When I wanted to listen to the radio I would turn it on. The dial light would illuminate immediately and there would be a soft hum (the vibrator at work) and ten to twenty seconds later the sound would be available. Tubes had to warm up before they would function properly.


When I first tried to get this vibrator to work it would not start. Eventually I gave up on banging on it and got out the cutters and removed the case. The contacts were very badly surface corroded. It was as if they were coated several mils thick with a white oxide powder. I went to work with some fine sand paper and after about a half hour I finally had the contacts making good contact. I wanted to hook the vibrator up to a center tapped 6.3 volt secondary of a transformer and see what level of voltage would be generated on the primary of the transformer. Here are the internals of the vibrator: The black on the end closest to the bottom is a coil with one magnetic pole near the switch throw which can swing back and forth between the outer contacts.
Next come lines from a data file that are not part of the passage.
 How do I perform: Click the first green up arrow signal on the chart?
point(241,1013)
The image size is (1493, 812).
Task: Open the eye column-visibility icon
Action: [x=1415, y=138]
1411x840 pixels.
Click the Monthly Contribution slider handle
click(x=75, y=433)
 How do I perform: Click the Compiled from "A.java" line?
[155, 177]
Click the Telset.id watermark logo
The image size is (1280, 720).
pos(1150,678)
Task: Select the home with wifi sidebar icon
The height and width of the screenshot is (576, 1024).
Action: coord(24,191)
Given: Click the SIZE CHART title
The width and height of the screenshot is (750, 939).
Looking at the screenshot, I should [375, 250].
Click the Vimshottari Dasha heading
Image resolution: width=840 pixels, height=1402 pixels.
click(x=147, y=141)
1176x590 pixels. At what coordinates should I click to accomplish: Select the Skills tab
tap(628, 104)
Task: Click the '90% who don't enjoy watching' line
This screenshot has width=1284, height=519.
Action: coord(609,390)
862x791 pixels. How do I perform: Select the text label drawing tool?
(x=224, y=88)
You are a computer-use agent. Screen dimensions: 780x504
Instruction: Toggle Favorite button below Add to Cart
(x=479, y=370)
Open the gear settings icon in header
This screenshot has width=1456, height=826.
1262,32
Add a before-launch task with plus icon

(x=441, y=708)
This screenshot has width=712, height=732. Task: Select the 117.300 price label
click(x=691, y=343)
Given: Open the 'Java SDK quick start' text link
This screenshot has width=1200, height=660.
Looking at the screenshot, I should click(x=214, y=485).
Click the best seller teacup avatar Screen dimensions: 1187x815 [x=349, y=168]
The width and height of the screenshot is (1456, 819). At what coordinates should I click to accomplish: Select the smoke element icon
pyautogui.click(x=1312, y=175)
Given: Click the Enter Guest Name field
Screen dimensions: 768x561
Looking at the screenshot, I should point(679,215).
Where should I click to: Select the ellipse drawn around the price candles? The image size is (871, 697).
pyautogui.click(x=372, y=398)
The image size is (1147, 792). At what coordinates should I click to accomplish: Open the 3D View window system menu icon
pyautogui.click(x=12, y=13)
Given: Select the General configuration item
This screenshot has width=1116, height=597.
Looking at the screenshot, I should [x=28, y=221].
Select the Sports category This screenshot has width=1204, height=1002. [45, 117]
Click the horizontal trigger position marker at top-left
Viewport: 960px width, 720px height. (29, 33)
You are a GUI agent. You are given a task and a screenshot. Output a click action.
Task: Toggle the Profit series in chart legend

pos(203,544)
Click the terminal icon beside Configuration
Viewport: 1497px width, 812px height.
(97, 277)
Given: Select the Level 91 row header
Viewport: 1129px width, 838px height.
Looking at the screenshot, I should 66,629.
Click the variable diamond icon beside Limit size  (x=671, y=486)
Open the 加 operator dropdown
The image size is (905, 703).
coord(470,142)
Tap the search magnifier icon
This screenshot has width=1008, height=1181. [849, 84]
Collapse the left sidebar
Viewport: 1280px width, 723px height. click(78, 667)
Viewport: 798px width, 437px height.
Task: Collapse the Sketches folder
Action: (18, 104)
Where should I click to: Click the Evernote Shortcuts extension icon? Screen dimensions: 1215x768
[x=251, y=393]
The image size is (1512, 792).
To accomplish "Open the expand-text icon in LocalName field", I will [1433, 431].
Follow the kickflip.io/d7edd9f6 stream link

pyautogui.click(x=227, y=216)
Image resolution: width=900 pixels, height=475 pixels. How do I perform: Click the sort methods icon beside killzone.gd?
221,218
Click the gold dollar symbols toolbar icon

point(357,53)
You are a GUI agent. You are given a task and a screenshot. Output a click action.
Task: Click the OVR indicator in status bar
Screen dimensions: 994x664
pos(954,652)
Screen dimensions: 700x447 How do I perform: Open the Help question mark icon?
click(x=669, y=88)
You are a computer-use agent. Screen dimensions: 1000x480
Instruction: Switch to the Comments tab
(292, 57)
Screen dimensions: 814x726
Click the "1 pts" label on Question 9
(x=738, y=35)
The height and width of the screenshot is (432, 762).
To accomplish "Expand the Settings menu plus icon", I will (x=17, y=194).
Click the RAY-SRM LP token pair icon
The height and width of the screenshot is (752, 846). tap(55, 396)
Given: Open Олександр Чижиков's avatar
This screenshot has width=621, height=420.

Here is a schematic of the simple circuit that I wired up using the vibrator to generate 200 + volts AC:



The vibrator itself is a single pole double thrown switch with a center off position when it isn't powered. The coil of the vibrator sits across the power and one side of the switch. When power is applied the magnetic field of the vibrator coil causes it to deflect but as soon as it does the contacts energize one side or other of the center tapped transformer. The counter EMF of the transformer causes the coil to reverse polarity and jump back which causes the other side of the center tapped winding to be energized. This process continues for this unit at a rate of about 600 Hz output. The transformer which is usually 115 Volts primary and 6 volts center tapped secondary now takes the fluctuating 6 volts on either side of the center tapped secondary and transforms it to 200 volts plus on the primary winding.


I took a short video of the unit in operation. Apologies for the poor videography.



As soon as transistors became available in car radios in the early 1960s this technology was quickly obsoleted. I was hoping that the contents of the box that I found might be of interest to the rebuilders of old cars but after my experience with the corroded contacts I feel that it is unlikely that any of the units in the box are still functional after the 50 years since they were manufactured. Of course there is always the possibility of opening the case and filing the contacts just as I did but this unfortunately doesn't leave the unit in a very pretty condition.